Both of these actresses have a grace and integrity that shine on screen, but after a few minutes of trying to immerse myself into the story world from OUaT, I realized that the script was somewhat strained and imbalanced for their roles. It’s hard for me to see Dr. Cameron as someone so open about her sob story and aloof with her newly discovered child. I guess that will make more sense when you watch the show. Comparing our reality to a “horrible place where all dreams and loved ones are lost” seems a bit over the top, but maybe the triumph of good over evil will do more in this show than just kill off the sorceress queen and set time ticking again in a sleepy town called Storybrooke, Maine.
People from a fairytale world are also supposed to possess an incomparable alien beauty, and I think they chose the perfect woman to play the evil queen. Lana Parrilla falls outside of my normal TV line-up, but I have no doubt she fared well in Spin City and 24 because she has the look of a former business attire model. I tell you, it’s the eyebrows. Those dark, elegant lines really set the character for a woman and she knows how to glare in an entirely convincing and malevolent way.
While the women are all gorgeous and fair and full of backstory, I have yet to be impressed by any of the men. This is not some sort of feminist stance; I’m just waiting for more character evolution for Rumpelstiltskin, Prince Charming and Henry.
It’s nice to see from the preview that Prince Charming didn’t immediately fall for Snow White from her bewitching beauty because I think that would be unfair to both of the actors and characters, who need more chances to grow on the audience. At least he’s nice to look at, dashing and all that.
Good ol’ Rump looks as conniving in the modern world as the fairy tale one, but how much memory he retains and what role he played in helping the evil queen to exact her vengeance has yet to be seen. I think he has the potential to be the most likeable or interesting character, assuming ABC handles the classic trickster plight well.
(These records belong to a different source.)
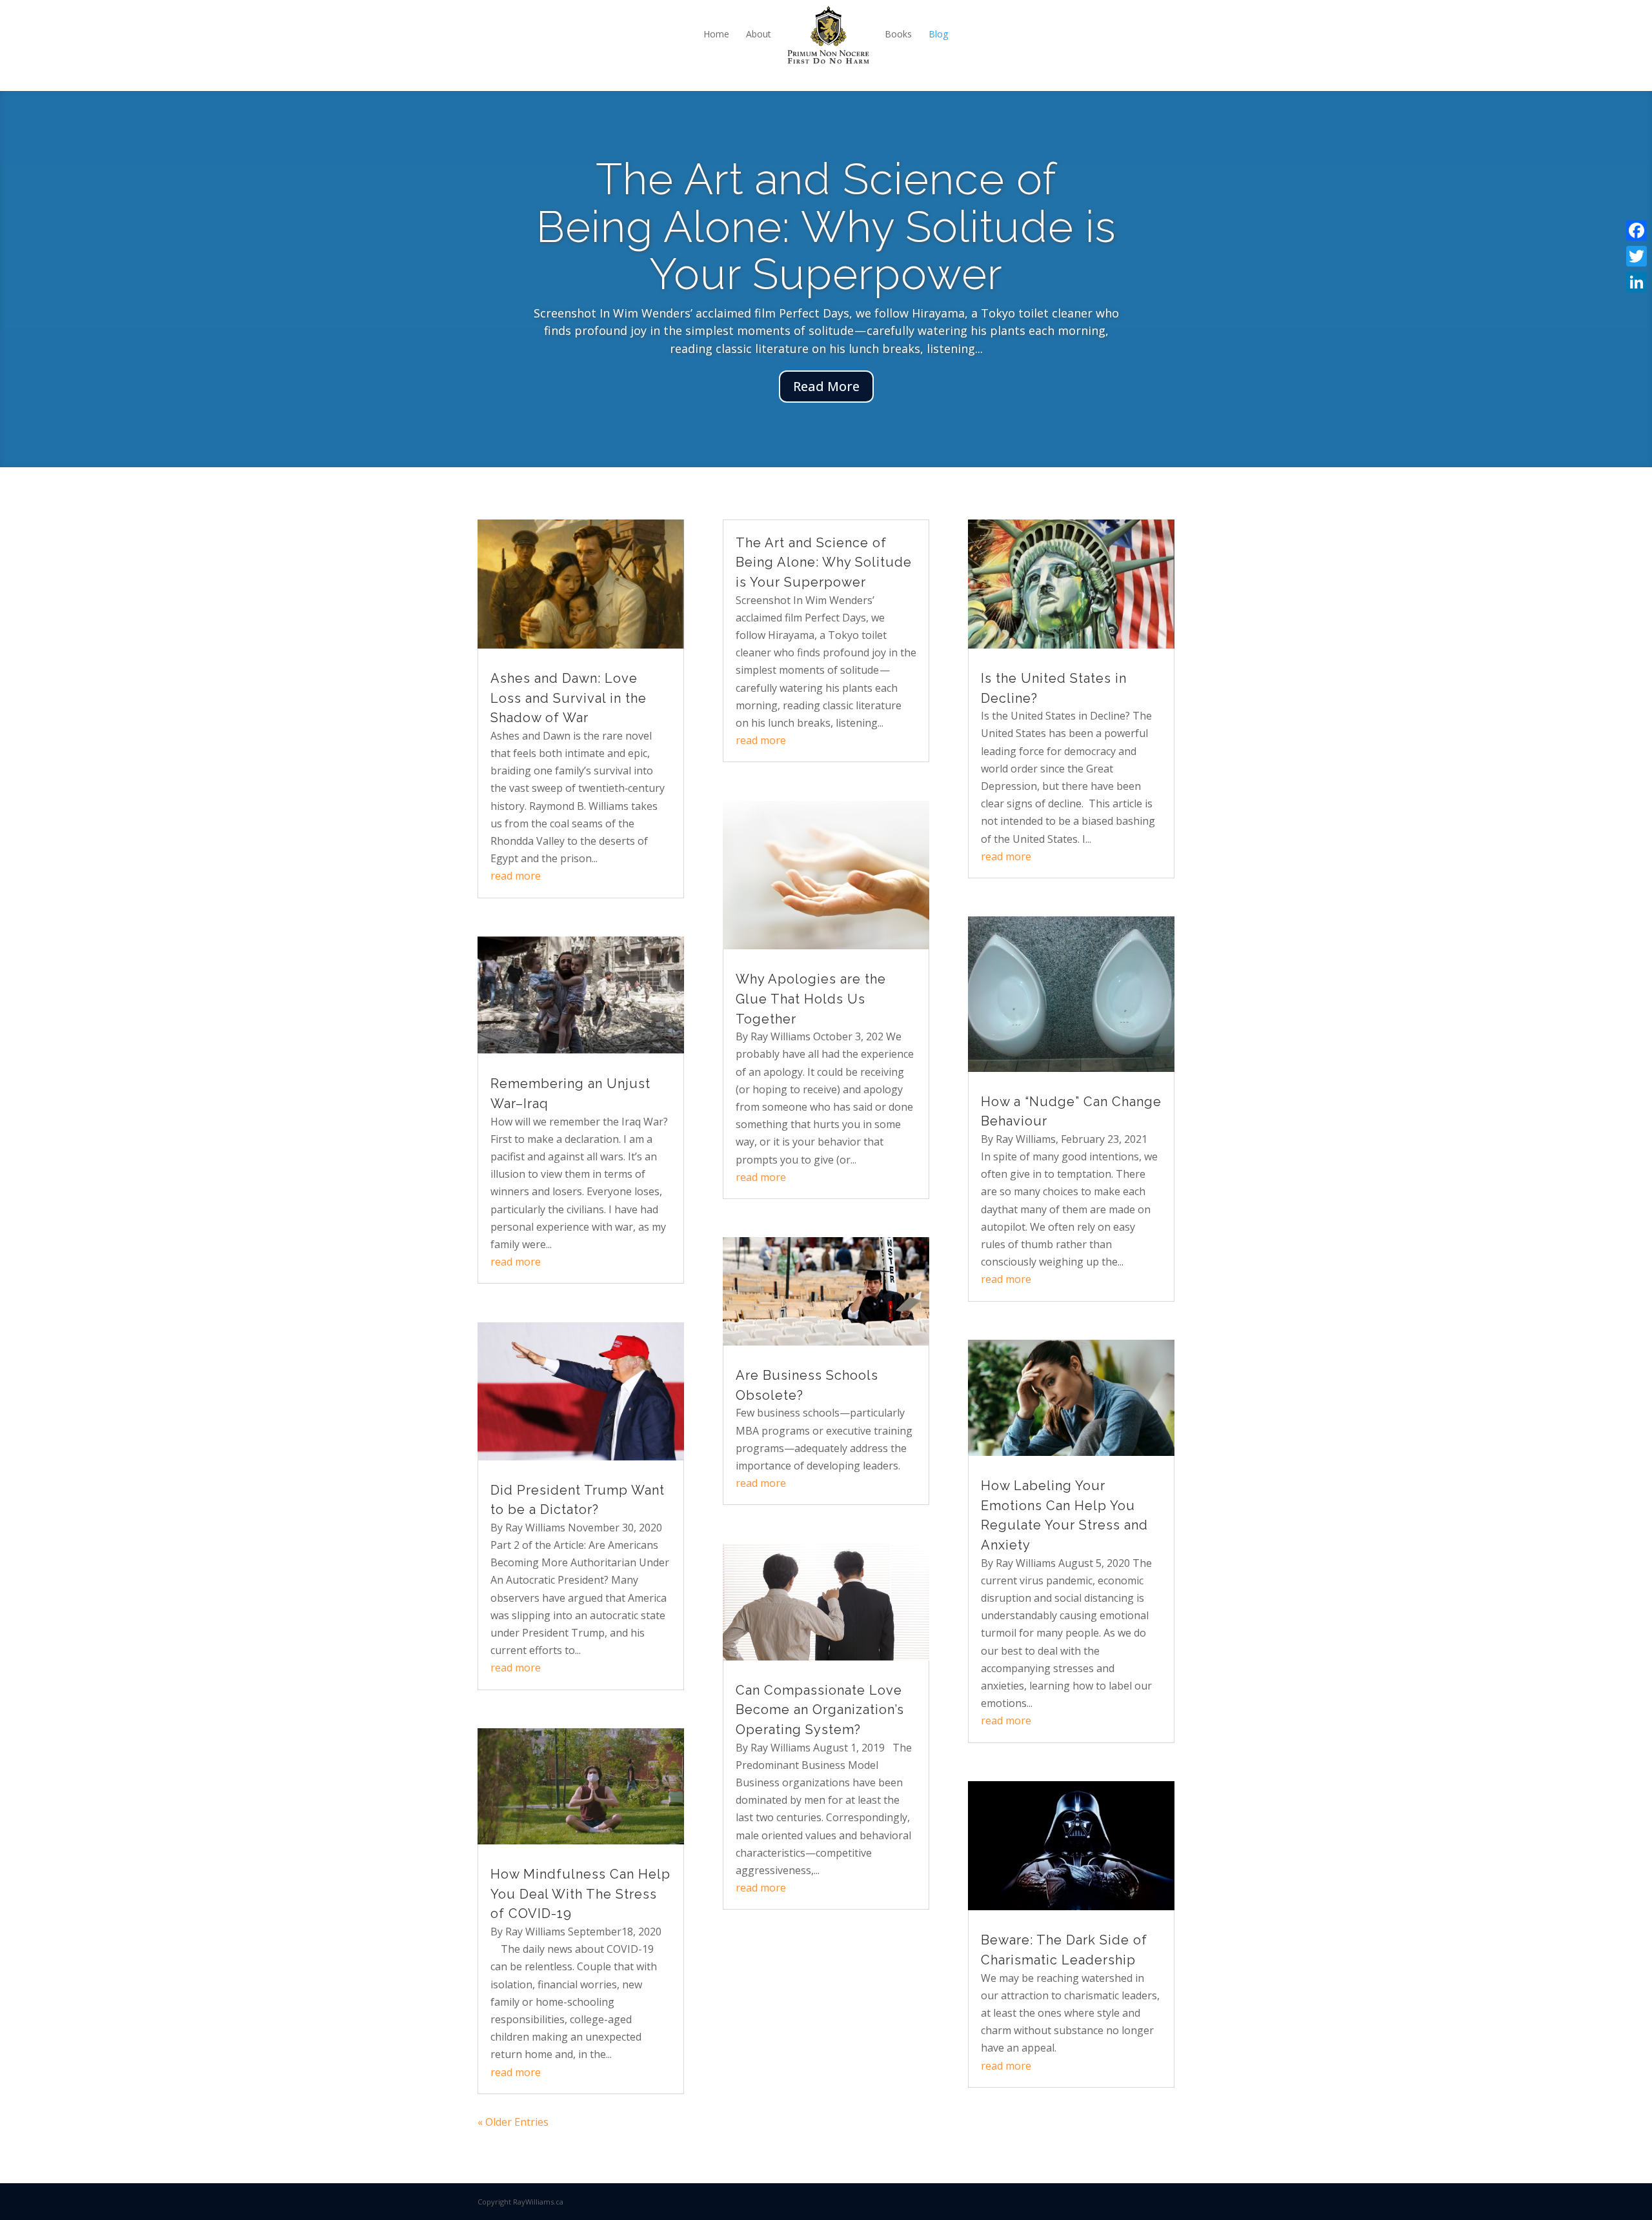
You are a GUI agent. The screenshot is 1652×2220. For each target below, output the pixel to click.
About (758, 34)
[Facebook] (1636, 230)
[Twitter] (1636, 256)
Henry is a conundrum to me. He is the child of a modern woman who was a child from a fairy tale character whom also happens to be stuck in the dreary time limbo with fellow fairytale characters. Is he a boy from reality or fantasy? Why was he adopted by the wicked queen? Does magic not effect him? I’m sure the writers will come up with an elegant solution. My bets right now are that he’s some sort of trick planted into the fray by Rump— because some men revel in chaos. I am thus far unimpressed with the child actor, but his lines are limited, so it can’t be helped. It’s not that he’s ugly, I just don’t find him charming enough to be the descendant of so many good-looking people. The spark of his faith in the storybook seems a little dull and feigned. I can’t extract myself out of Hollywood long enough to appreciate the direness of his situation.
As far as eye-candy goes, the costumes are passable, the setting is Universal-lot standard, and the props are just as clunky. It does not exude the aura of big-budget film. Snow White’s wedding dress looked like a shag carpet. Sorry. The castle was plaster, the effects were Disney. It met expectations, but did not exceed them.
So the only way I see this show surviving is if they focus on the budding character development and surprise me with the plot. The cast seems brimming with talent, ready to perform, but the material they are given needs some refining. The setting is still a little too plastic to be compelling. Next time, I will pay more attention to the sound track. I hope the show does well, not just for the actors, but because fantasy television is dominated by vampires and sex and it’s about time something showed up to compete.